## What needs to be done
For the listing that follows, give again exactly the lines from the one with "You are a computer-use agent. Screen" to the one with "Given: Open the Account dropdown menu", including both.

## Supplied records
============

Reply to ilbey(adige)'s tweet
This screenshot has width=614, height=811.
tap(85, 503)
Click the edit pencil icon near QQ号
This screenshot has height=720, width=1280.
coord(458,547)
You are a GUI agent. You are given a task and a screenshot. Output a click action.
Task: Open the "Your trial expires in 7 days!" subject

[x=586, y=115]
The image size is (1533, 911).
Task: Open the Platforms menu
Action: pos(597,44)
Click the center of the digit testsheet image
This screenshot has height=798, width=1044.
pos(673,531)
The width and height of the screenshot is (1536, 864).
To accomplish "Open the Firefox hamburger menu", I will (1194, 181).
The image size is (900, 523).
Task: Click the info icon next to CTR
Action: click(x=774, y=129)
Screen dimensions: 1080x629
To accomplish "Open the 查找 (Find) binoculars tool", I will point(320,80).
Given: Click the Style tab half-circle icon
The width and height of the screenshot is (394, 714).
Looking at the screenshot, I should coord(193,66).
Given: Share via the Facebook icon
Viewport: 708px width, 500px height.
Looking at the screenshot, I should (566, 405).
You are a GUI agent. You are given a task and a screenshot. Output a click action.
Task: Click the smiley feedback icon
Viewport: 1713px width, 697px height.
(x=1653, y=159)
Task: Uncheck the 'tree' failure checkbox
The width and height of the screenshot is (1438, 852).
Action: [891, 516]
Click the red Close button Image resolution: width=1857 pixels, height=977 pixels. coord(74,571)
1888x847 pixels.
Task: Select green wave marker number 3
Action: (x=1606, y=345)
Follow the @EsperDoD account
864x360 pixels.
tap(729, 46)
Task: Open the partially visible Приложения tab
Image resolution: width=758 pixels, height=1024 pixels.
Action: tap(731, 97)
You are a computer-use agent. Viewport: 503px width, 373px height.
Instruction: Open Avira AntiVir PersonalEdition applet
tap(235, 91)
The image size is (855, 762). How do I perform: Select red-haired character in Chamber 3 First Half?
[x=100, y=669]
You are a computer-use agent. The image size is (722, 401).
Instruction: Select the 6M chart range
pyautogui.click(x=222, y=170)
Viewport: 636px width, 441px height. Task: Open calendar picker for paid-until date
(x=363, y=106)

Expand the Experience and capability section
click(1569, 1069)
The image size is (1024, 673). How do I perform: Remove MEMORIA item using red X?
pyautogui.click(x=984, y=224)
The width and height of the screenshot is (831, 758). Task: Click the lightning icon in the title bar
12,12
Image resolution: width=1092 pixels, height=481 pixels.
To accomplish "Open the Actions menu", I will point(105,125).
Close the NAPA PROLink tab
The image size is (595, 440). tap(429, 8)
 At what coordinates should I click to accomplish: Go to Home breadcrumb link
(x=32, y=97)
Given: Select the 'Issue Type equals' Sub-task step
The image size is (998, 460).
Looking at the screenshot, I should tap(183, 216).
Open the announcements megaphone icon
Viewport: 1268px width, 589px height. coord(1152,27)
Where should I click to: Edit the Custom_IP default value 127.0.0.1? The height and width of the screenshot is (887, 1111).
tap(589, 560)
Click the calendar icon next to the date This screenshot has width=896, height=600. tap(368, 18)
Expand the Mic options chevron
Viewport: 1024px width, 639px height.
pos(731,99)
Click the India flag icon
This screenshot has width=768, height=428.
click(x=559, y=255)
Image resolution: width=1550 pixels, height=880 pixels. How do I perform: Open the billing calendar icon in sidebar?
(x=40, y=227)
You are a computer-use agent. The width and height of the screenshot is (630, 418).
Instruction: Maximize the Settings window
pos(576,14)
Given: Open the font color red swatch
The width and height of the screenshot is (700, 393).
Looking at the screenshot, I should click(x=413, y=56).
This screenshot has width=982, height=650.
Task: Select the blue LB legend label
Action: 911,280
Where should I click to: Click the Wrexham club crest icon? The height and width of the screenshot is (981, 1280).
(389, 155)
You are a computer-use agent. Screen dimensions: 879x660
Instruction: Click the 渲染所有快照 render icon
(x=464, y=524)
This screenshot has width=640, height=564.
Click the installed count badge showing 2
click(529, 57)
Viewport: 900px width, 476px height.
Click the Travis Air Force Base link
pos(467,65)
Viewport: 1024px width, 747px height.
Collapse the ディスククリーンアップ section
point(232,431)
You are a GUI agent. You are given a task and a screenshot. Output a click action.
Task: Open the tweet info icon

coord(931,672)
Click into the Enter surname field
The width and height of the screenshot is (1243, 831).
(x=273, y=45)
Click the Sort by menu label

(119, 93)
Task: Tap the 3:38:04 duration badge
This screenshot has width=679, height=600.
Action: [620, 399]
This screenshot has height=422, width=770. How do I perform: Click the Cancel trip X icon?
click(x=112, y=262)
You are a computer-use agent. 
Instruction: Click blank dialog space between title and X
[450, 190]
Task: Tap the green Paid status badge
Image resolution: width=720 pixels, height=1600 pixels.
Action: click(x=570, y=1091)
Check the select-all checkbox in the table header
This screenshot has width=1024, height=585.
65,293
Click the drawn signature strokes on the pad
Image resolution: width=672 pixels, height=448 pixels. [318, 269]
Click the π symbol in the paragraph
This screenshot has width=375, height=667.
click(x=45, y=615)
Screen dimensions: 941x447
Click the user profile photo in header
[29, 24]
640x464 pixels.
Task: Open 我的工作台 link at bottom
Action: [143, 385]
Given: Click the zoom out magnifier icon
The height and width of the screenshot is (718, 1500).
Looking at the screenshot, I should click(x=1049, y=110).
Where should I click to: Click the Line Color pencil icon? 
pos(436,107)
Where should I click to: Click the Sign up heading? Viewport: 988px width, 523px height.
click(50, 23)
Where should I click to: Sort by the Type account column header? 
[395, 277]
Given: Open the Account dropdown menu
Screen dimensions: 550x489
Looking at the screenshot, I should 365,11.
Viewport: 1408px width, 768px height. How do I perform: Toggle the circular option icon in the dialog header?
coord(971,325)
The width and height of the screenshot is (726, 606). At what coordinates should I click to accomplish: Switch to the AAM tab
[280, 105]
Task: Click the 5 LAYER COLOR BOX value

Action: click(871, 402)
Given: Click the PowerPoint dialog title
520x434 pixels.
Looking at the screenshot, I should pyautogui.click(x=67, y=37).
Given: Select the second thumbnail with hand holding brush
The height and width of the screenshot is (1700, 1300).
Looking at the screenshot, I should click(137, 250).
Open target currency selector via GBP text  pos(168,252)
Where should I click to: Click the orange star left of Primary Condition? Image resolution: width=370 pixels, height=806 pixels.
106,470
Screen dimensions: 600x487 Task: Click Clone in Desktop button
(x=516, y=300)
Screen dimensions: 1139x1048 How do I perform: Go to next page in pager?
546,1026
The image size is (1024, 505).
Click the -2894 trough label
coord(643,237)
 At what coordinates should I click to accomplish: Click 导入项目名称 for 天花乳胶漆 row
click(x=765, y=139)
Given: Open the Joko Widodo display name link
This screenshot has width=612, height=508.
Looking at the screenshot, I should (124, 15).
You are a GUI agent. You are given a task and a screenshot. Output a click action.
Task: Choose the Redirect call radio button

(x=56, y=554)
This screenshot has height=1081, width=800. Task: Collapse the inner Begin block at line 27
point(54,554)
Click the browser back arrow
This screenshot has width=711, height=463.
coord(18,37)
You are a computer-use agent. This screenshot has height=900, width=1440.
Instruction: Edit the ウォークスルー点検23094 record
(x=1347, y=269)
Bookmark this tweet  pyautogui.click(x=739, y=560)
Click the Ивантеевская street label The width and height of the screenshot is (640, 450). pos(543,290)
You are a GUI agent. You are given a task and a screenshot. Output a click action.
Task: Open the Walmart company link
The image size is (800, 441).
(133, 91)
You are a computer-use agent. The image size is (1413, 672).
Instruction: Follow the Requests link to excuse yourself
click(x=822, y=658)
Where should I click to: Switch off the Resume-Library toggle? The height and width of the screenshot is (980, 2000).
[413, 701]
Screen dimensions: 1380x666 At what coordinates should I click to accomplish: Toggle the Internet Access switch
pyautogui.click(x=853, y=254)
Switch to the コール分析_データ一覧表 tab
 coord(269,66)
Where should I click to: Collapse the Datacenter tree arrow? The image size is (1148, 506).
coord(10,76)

============

## Answer for this exercise
You are a computer-use agent. Screen dimensions: 879x660
Instruction: Click the 渲染所有快照 render icon
(x=464, y=524)
This screenshot has width=640, height=564.
Click the installed count badge showing 2
click(529, 57)
Viewport: 900px width, 476px height.
Click the Travis Air Force Base link
pos(467,65)
Viewport: 1024px width, 747px height.
Collapse the ディスククリーンアップ section
point(232,431)
You are a GUI agent. You are given a task and a screenshot. Output a click action.
Task: Open the tweet info icon

coord(931,672)
Click into the Enter surname field
The width and height of the screenshot is (1243, 831).
(x=273, y=45)
Click the Sort by menu label

(119, 93)
Task: Tap the 3:38:04 duration badge
This screenshot has width=679, height=600.
Action: [620, 399]
This screenshot has height=422, width=770. How do I perform: Click the Cancel trip X icon?
click(x=112, y=262)
You are a computer-use agent. 
Instruction: Click blank dialog space between title and X
[450, 190]
Task: Tap the green Paid status badge
Image resolution: width=720 pixels, height=1600 pixels.
Action: click(x=570, y=1091)
Check the select-all checkbox in the table header
This screenshot has width=1024, height=585.
65,293
Click the drawn signature strokes on the pad
Image resolution: width=672 pixels, height=448 pixels. [318, 269]
Click the π symbol in the paragraph
This screenshot has width=375, height=667.
click(x=45, y=615)
Screen dimensions: 941x447
Click the user profile photo in header
[29, 24]
640x464 pixels.
Task: Open 我的工作台 link at bottom
Action: [143, 385]
Given: Click the zoom out magnifier icon
The height and width of the screenshot is (718, 1500).
Looking at the screenshot, I should click(x=1049, y=110).
Where should I click to: Click the Line Color pencil icon? 
pos(436,107)
Where should I click to: Click the Sign up heading? Viewport: 988px width, 523px height.
click(50, 23)
Where should I click to: Sort by the Type account column header? 
[395, 277]
Given: Open the Account dropdown menu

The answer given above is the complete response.